Asbestos Insulating Board


Used for fire protection, thermal and acoustic insulation, resistance to moisture movement, and general building board. Found in service ducts, firebreaks, infill panels, partitions and ceilings (including ceiling tiles), roof underlay, wall linings, external canopies and porch linings.

Asbestos content and type / date last used:

Crocidolite (blue) asbestos was used for some boards up to 1965. Amosite (brown) asbestos was used up to 1980, when manufacture stopped.

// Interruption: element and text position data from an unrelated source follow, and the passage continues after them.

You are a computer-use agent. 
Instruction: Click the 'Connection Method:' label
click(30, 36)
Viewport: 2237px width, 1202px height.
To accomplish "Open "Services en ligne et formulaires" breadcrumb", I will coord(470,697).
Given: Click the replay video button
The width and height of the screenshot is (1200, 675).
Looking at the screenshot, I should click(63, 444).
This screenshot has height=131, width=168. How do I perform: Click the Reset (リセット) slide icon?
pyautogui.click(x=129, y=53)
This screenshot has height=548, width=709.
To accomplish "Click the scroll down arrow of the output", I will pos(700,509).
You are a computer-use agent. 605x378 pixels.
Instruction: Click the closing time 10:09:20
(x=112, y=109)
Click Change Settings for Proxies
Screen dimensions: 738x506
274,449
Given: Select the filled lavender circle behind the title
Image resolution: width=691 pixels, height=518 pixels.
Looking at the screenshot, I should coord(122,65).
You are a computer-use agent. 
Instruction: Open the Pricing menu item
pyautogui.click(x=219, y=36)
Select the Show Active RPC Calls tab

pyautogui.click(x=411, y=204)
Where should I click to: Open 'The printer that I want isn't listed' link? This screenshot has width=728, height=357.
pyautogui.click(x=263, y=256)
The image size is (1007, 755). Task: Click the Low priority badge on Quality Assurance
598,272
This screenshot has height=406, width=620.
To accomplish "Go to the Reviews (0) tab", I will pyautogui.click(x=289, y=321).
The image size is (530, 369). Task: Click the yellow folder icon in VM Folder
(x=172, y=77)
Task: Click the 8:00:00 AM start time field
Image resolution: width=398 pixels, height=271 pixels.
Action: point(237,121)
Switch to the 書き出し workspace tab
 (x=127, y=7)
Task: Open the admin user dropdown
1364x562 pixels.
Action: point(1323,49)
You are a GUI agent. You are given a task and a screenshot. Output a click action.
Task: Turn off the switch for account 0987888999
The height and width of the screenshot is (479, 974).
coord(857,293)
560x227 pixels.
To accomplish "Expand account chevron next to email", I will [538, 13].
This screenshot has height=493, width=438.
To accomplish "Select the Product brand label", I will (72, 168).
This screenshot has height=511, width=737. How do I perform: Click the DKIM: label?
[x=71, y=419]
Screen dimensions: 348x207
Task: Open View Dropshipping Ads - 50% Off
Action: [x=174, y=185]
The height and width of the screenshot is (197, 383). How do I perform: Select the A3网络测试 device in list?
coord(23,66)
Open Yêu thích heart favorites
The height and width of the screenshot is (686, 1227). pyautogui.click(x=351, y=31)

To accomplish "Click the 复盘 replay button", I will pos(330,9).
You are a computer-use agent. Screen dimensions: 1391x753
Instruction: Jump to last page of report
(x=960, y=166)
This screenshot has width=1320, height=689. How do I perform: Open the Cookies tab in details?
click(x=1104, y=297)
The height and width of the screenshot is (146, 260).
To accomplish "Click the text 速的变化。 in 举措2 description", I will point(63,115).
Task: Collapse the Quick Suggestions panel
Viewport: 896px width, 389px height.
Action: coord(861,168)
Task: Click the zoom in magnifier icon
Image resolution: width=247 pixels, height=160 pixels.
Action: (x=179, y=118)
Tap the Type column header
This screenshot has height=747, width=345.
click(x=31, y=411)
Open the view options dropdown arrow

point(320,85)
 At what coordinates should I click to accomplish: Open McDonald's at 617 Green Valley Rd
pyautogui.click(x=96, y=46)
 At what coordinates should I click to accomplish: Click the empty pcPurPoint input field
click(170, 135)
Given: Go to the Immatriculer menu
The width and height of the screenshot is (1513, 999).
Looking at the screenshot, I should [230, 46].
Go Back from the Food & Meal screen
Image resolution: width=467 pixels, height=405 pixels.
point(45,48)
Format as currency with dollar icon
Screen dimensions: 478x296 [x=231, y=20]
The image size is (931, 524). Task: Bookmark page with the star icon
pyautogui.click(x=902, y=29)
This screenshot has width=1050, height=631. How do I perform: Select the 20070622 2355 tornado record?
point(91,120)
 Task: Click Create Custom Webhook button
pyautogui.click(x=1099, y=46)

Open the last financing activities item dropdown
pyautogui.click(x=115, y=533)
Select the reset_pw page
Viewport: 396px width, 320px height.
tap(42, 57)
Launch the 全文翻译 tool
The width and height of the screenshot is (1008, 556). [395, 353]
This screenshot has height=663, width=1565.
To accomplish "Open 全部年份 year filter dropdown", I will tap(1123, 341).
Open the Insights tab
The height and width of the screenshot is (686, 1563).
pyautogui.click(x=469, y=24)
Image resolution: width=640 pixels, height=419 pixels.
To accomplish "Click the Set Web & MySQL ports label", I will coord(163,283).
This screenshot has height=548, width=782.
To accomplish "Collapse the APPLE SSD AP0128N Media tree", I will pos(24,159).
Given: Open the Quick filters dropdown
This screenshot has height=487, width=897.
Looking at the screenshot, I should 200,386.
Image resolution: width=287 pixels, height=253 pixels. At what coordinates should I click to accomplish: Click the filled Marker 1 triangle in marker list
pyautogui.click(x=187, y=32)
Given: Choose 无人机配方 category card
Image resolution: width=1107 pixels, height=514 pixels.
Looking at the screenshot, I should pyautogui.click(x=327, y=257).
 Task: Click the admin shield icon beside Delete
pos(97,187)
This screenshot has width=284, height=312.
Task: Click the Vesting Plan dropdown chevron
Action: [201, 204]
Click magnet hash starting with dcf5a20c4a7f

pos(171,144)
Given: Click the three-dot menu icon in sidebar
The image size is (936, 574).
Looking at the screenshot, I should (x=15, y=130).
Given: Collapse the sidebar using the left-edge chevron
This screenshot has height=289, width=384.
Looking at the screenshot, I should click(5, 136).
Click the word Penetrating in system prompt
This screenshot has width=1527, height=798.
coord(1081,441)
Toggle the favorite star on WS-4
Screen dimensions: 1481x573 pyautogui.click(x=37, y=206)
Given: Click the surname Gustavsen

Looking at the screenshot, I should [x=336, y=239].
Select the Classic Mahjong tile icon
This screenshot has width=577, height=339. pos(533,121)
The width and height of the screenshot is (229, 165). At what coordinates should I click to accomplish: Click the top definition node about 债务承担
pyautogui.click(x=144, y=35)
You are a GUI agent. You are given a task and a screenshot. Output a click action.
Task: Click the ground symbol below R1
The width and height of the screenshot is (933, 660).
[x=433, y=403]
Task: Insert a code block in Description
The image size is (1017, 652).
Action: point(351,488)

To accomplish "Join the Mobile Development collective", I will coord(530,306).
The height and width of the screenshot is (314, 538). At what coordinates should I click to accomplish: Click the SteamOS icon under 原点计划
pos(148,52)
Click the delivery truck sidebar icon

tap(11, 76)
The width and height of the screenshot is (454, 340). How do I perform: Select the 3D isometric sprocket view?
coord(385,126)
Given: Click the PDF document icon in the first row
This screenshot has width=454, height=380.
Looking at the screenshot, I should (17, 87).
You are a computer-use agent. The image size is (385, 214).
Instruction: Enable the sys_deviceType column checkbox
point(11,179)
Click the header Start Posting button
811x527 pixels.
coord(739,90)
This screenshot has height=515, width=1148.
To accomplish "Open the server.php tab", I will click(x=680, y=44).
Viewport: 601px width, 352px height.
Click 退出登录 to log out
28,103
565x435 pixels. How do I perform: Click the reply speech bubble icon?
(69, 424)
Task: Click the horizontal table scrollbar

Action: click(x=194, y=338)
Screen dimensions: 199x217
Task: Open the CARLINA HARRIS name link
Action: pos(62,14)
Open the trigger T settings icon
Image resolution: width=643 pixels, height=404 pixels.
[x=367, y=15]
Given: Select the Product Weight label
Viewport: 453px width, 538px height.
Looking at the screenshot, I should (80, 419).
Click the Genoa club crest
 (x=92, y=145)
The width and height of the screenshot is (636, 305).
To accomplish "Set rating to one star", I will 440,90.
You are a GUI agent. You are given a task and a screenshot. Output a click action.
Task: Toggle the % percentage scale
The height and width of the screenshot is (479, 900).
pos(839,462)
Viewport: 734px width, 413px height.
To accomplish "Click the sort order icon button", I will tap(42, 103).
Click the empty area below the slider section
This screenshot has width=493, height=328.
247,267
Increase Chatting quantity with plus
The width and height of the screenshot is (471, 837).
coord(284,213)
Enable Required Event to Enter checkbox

Usually 15-25% amosite (brown) asbestos, or a mixture of amosite and chrysotile (white) asbestos in calcium silicate. Older boards – and some marine boards – may contain up to 40% asbestos.

Ease of fibre release:

Asbestos insulating board can be easily broken, leading to significant fibre release. Significant surface release is also possible by abrasion, but the surface is usually painted or plastered. Sawing and drilling will also lead to significant releases.


Asbestolux, Turnasbestos, LDR, asbestos wallboard, insulation board, marine board, Marinite and Shipboard.

Asbestos Mill Board (‘Millboard’)


Millboard was used for general heat insulation and fire protection. It was also used for insulation of electrical equipment and plant.

Asbestos content and type / date last used:

Crocidolite (blue) asbestos was used in some millboard manufacture between 1896-1965, usually chrysotile (white) asbestos. Millboards may contain 37%-97% asbestos, with a matrix of clay and starch.

Ease of fibre release and product names:

Asbestos ‘Millboard’ has a high asbestos content and low density, so it is quite easy to break the surface – and it is subject to abrasion and wear.